Zacarías Chamorro
La elección del superintendente de bancos es de interés general e ilustra la falta de disciplina con que los diputados trabajan, la carencia de transparencia al decir uno de ellos que ya tienen un favorito, y la falta de honestidad al decir que con mayoría simple lo eligen y que ya el PLC tiene los votos, cuando la verdad es que sólo se puede elegir con mayoría calificada, según lo dice la Constitución.
Corremos el riesgo que el elegido sea el más leal a Alemán, una persona que ha sido señalada de estar involucrada en asuntos familiares nada limpios, con una carrera de enriquecimiento meteórico y que se expresa malísimo de sus semejantes. El otro candidato es una persona que manejó un banco que quebró y está ahora en disputa. Lo último que el país necesita es nombrar a este señor como juez y parte de si ese banco se le devuelve a sus amigos o no, y cómo.
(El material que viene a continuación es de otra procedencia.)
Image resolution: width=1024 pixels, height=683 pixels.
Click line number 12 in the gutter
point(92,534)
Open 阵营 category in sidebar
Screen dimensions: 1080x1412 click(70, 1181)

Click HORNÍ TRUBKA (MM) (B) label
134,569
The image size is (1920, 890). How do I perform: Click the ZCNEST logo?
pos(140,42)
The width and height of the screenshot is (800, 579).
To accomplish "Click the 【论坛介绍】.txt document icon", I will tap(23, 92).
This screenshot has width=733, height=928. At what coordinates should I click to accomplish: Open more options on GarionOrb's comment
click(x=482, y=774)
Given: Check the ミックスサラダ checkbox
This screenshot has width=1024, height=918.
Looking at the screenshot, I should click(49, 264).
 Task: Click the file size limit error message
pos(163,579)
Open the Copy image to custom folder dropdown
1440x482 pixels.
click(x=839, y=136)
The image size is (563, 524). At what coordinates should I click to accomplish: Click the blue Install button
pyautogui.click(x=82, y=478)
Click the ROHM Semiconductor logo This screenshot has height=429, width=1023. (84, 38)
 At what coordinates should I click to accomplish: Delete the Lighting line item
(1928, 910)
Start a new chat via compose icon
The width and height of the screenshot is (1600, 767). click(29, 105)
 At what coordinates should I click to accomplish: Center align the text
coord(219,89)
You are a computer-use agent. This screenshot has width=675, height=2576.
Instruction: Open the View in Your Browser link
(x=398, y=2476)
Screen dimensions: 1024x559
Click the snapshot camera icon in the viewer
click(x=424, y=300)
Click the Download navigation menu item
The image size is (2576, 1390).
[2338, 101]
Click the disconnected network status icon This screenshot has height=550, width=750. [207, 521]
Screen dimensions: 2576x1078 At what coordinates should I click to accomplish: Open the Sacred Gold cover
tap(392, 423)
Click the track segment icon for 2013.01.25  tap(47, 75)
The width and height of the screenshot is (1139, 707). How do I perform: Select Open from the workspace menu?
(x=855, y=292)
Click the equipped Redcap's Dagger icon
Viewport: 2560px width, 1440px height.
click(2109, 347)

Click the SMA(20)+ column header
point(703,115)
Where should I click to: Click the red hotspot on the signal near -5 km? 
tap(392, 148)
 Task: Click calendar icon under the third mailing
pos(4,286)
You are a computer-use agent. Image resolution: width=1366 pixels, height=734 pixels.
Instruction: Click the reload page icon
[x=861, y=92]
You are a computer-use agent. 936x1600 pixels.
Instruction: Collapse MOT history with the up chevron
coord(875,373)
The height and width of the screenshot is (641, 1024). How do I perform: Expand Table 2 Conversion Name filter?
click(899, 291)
Hay que presionar a los diputados a elegir al más idóneo, al que no tiene nexos con los grupos bancarios en Nicaragua, al más calificado técnicamente y sobre todo al que tiene una trayectoria de honestidad y transparencia de más de 20 años. Hay que exigir que se nombren personas capaces, dignas, preparadas, y sobre todo honestas para que el país vaya saliendo adelante. La posición de SIB es por cinco años y no debe tomarse a la ligera, después de los resultados funestos con los bancos quebrados.